Prof MacCoun’s conclusions are far from the perception that many foreigners have of Holland as being a nonstop Haight-Ashbury street pot party. Rather, the MacCoun finds that Dutch patterns of pot use have only increased or declined modestly based on the prevalence (or absence) of coffeeshops since 1976, when the Netherlands adopted a formal policy of non-enforcement of possession and sale of less than 30 grams of cannabis (approximately an ounce).
Coffeeshops do not appear to escalate usage or lengthen the duration of time one smokes cannabis in one’s lifetime, especially when compared to pot use in the United Kingdom and the United States. Furthermore, the study found the Dutch were less likely to indulge in hard drugs than their European neighbors, blowing another hole in the already paper-thin “pot is a gateway drug” argument.

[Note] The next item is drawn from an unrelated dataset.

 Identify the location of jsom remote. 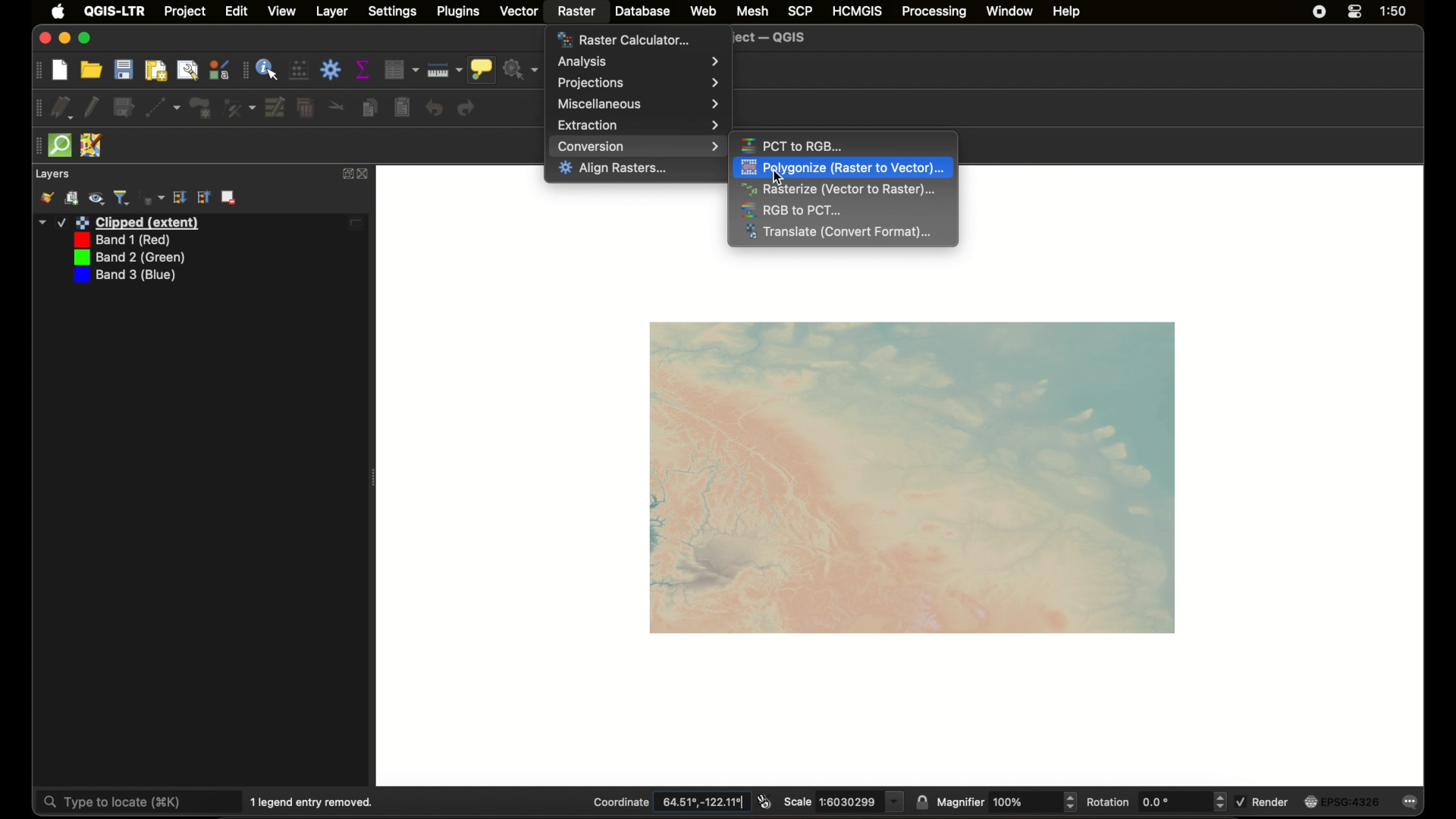
(91, 145).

In fact, Prof MacCoun found that cannabis consumption in the Netherlands is actually lower than would be expected for a nation with defacto legalization, which he attributes to the high pot prices created by the coffeeshop’s “cannabis monopoly” that exists on the retail level, as opposed to outright legalization, which would inevitably drive prices lower due to increased production and competition. MacCoun also speculates that full-on legalization would increase consumption, though such speculation can only be confirmed if a nation ever shows the courage to do so.

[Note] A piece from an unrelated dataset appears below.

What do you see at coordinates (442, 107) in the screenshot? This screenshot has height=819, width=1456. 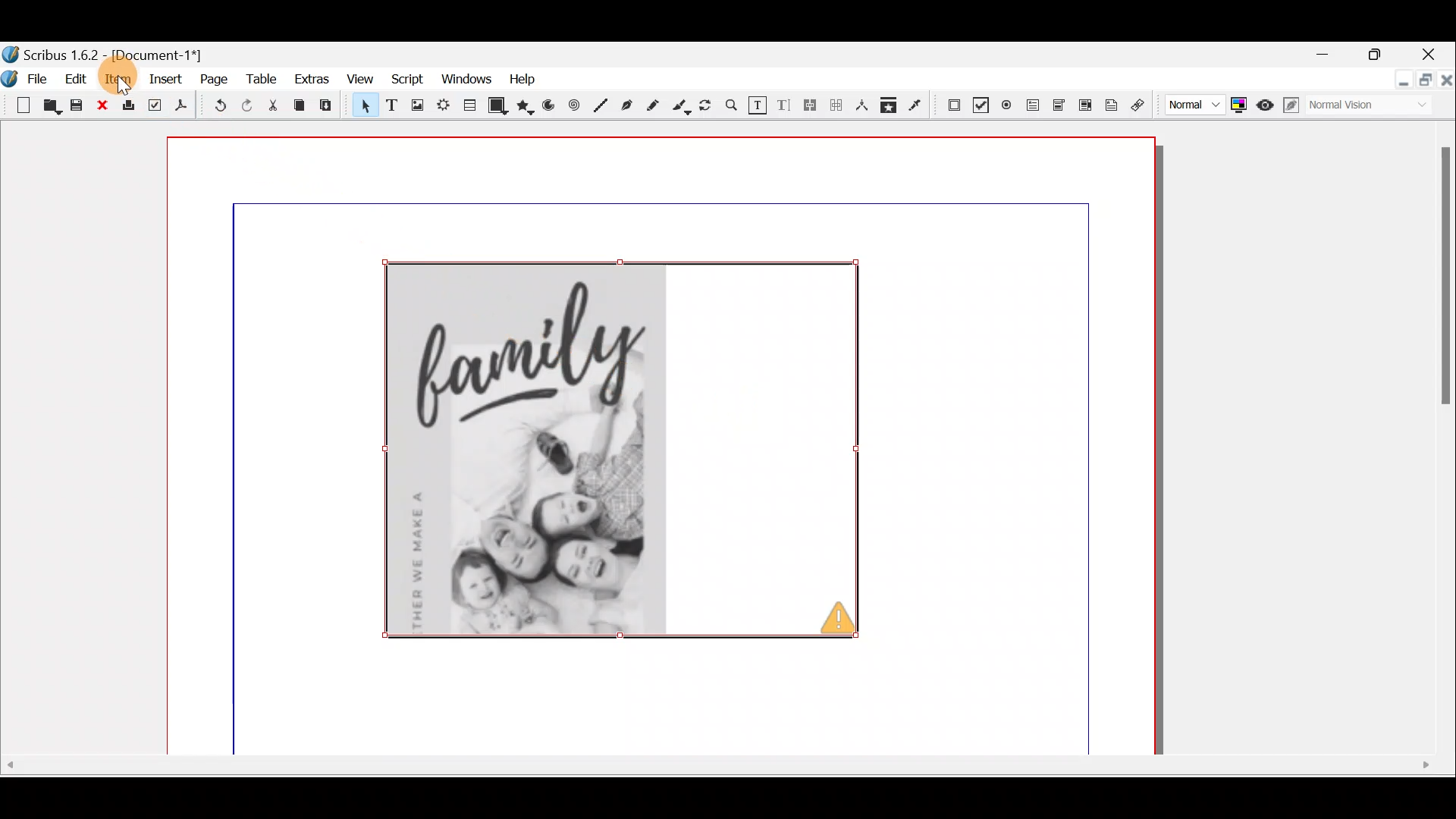 I see `Render frame` at bounding box center [442, 107].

Ultimately, while Prof MacCoun believes Dutch-like legalization would benefit the U.S., he questions whether the Dutch coffeeshop model can be applied to the legalization debate because the Dutch system is “quite different, far more nuanced…and ambiguous by design.” That ambiguity gives the Dutch government control over cannabis pricing, advertising and retail sales that would be difficult if not impossible if pot were to be fully legalized in a free-market economy.